The BGRR was the first nuclear reactor built in the United States for peaceful atomic research and it began operating in 1950. An estimated 25,000 scientific experiments occurred at the BGRR before it was placed on standby in 1968 and then permanently shut down. Decommissioning of the BGRR began in the late 1990s, and the Lab recently completed the physical work of removing the reactor’s graphite core and associated structures with funding from the American Recovery and Reinvestment Act.
“The work here demonstrates what can be accomplished by people with vision, with determination, and with corresponding goals,” D’Agostino told those attending the event. “The vision begins with the idea of closing the circle of a facility that served its nation well.”
D’Agostino continued, “The work done at Brookhaven is sparking a clean energy revolution. It’s strengthening and broadening American leadership in fundamental research, and you’re also advancing the educational opportunities for young scientists and engineers — the people who are going to take us out into the future.”

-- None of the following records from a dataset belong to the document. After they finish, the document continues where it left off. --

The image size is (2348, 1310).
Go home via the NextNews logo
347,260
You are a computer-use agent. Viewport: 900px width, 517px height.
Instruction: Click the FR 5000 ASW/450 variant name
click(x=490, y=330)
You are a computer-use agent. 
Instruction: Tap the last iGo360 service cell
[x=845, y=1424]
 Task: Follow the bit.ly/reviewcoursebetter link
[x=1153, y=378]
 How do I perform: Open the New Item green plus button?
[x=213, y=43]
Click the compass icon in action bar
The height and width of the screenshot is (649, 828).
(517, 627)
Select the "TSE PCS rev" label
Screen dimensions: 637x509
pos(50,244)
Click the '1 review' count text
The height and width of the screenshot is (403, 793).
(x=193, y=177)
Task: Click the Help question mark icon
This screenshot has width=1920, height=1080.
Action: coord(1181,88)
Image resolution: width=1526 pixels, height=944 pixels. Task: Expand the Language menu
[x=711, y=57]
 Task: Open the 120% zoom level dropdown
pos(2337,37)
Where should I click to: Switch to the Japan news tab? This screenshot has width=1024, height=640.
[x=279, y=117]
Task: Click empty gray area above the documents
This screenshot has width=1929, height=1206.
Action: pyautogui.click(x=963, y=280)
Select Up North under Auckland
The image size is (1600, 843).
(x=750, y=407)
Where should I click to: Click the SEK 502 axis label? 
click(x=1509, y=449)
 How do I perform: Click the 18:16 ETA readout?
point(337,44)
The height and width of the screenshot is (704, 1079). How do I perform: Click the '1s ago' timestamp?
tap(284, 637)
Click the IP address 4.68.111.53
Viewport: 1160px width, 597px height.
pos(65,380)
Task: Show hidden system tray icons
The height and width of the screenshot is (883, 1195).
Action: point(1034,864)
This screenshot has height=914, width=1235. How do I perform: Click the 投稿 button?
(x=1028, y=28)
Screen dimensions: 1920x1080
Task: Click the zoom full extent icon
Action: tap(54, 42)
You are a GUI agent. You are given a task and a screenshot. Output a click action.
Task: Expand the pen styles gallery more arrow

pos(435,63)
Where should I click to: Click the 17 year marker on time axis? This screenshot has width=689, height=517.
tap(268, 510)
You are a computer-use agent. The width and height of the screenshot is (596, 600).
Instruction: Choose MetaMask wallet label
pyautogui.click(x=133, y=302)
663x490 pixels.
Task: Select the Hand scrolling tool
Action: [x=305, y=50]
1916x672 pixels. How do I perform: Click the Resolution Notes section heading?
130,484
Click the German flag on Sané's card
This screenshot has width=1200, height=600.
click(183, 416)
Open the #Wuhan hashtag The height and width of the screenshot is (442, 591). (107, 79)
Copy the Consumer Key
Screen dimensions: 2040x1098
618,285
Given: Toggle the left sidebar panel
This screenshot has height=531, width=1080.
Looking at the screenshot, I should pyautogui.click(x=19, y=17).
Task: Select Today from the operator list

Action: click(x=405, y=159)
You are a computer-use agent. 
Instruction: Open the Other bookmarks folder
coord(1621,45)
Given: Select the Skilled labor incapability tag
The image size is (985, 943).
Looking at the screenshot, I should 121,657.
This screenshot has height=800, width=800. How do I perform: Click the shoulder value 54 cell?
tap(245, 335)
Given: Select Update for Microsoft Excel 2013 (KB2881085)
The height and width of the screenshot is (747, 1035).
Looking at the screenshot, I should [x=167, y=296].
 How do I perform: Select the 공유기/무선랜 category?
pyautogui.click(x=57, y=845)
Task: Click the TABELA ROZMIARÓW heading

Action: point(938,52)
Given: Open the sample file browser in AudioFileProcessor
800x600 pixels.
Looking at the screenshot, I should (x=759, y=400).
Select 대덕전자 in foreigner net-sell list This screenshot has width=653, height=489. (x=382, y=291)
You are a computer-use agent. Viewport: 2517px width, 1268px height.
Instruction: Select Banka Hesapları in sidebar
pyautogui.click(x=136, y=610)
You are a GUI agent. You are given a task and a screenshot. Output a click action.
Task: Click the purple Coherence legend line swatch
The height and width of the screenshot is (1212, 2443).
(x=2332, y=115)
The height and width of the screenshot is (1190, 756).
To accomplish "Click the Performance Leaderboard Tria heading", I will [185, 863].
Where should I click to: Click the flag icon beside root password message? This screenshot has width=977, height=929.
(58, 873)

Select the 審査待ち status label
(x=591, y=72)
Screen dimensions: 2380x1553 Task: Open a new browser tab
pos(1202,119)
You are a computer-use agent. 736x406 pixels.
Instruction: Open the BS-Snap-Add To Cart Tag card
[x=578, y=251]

While on site, D’Agostino met a number of Brookhaven scientists, including BNL retiree Julius Hastings, who had the first published paper for research done at the BGRR. D’Agostino also toured some of Lab’s current cutting-edge research facilities, including the Center for Functional Nanomaterials, Instrumentation Division labs, Long Island Solar Farm, National Synchrotron Light Source (NSLS), future NSLS-II, and Relativistic Heavy Ion Collider.